Give the records again in full, exactly as they appear.

[Given records — start]

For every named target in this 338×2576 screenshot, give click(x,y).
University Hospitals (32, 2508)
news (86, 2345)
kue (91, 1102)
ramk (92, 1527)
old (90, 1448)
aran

[Given records — finish]

## Final answer
For every named target in this 338×2576 screenshot, give click(x,y).
University Hospitals (32, 2508)
news (86, 2345)
kue (91, 1102)
ramk (92, 1527)
old (90, 1448)
aran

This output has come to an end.